* [WORK REQUEST]
All entries must be returned precisely as they appear.

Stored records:
# # # # # # #

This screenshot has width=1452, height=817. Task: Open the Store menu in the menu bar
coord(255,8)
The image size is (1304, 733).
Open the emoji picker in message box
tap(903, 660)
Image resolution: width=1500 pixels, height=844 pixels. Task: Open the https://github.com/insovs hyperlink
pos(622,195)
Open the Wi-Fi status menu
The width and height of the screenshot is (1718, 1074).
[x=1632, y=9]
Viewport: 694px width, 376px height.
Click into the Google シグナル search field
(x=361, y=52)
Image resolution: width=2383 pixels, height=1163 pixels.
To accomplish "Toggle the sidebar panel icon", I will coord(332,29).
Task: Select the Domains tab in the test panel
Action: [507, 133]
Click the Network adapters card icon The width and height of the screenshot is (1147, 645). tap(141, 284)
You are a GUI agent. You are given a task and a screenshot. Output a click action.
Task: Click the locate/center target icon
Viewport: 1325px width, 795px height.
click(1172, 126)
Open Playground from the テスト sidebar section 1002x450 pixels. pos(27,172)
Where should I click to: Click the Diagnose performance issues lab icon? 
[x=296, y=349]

# # # # # # #

* [REPLY]
This screenshot has width=1452, height=817. Task: Open the Store menu in the menu bar
coord(255,8)
The image size is (1304, 733).
Open the emoji picker in message box
tap(903, 660)
Image resolution: width=1500 pixels, height=844 pixels. Task: Open the https://github.com/insovs hyperlink
pos(622,195)
Open the Wi-Fi status menu
The width and height of the screenshot is (1718, 1074).
[x=1632, y=9]
Viewport: 694px width, 376px height.
Click into the Google シグナル search field
(x=361, y=52)
Image resolution: width=2383 pixels, height=1163 pixels.
To accomplish "Toggle the sidebar panel icon", I will coord(332,29).
Task: Select the Domains tab in the test panel
Action: [507, 133]
Click the Network adapters card icon The width and height of the screenshot is (1147, 645). tap(141, 284)
You are a GUI agent. You are given a task and a screenshot. Output a click action.
Task: Click the locate/center target icon
Viewport: 1325px width, 795px height.
click(1172, 126)
Open Playground from the テスト sidebar section 1002x450 pixels. pos(27,172)
Where should I click to: Click the Diagnose performance issues lab icon? 
[x=296, y=349]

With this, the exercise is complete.